What is clear is that in early ’08, when many expected her, as a woman, to come out for Hillary Clinton for president, she nonetheless endorsed Obama. On November 5, Obama named Napolitano to his transition team and on December 5, she was appointed to head Homeland Security at the suggestion of the transition team of which she was a part.
WHAT OUTSIDE-THE-BELTWAY CRITICS SAY
Those of us who understand that there will never be any real justice for immigrants by relying on politicians to “fix things” aren’t spending our time putting energy into pressuring this or that establishment politico, including Obama. Yet, getting rid of political dualism, such as Napolitano’s militarization of the border while at the same time vetoing a few of Sheriff Arpaio’s worst anti-immigrant legislative measures, stands high on the reform list of immigrant rights activists outside of D.C.’s usual political stable.
With Napolitano heading Homeland Security, the department’s priority may shift from “protecting against terrorists” to attacking immigrants. Some immigrant rights leaders are advocating that the immigration issue should not even be under the Department of Homeland Security; that it should instead be under Justice or perhaps Customs, where former New Mexico governor Bill Richardson, a Latino said to be a bit more sensitive to the plight of immigrants, will be in charge.

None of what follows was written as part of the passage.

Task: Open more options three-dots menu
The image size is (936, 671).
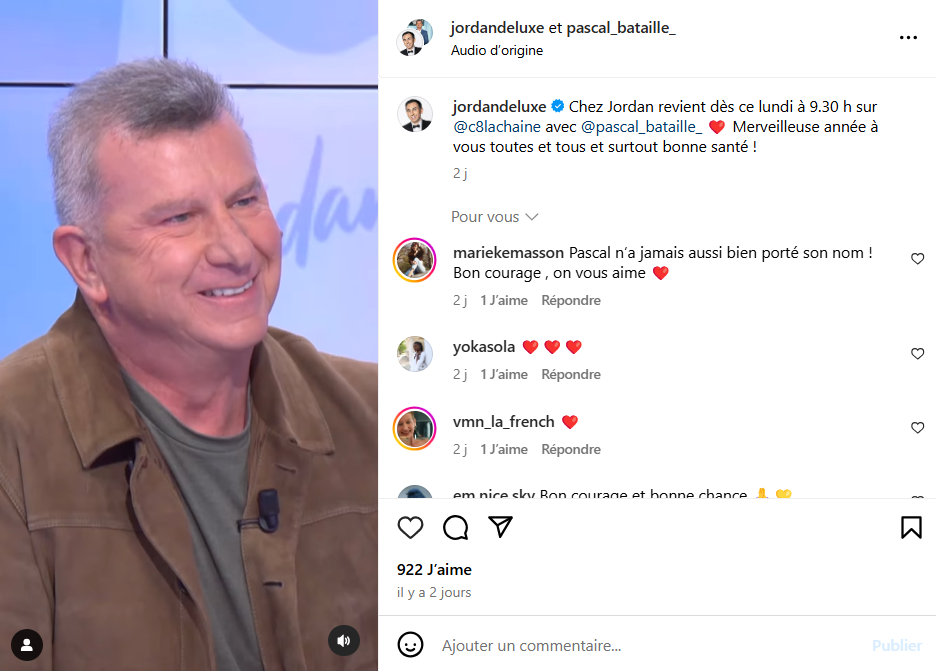Action: 908,38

Those with more long range views and analyses of the immigration issue believe that there will be no significant changes unless such issues as fair trade (as opposed to the so-called “free trade” which gives huge advantages to government subsidized agribusiness), foreign policy in countries from which impoverished people flee to the U.S. in order to feed their families, and economic development without the subjugating restrictions of the U.S. controlled International Monetary
Fund and World Bank. These are noble goals within the current system, but such things will only happen when the U.S. ceases to be an imperialist nation, sort of like waiting for hell to freeze over.
At the very least, such radical reforms will take place only as demands for such change are made by a huge movement of people who believe in true justice and humanity.

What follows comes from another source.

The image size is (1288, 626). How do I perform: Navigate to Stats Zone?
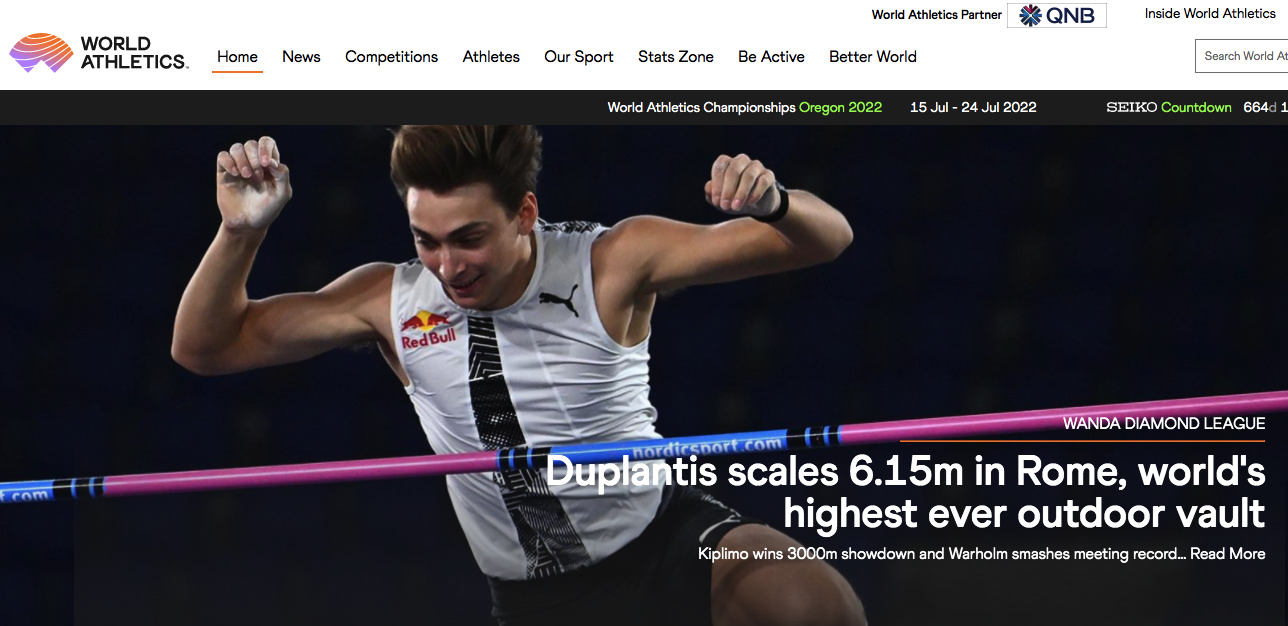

Just treatment of immigrants won’t be realizeduntil large numbers of rational people with internationalist and humanitarian values demand such change just as they did in 2006.
On the day after Obama’s inauguration, immigrant rights groups have called for another such demonstration. “On January 21 we will be here in Washington to ask for reforms and for an end to the raids” at workplaces that have seen illegal immigrants arrested and deported, said Angelica Salas, director of the Los Angeles-based Coalition for Humane Immigrant Rights.
Nice to see this kind of exposure. I’ve been shocked at the level of almost willful ignorance of many of my friends at how nasty Obama’s cabinet appointees really are. It’s like people were so desperate for a change that they didn’t even look at Obama’s positions…they just drank the ObamaL’aid and tuned out. Keep building resistance…it’s up to us to bring REAL change.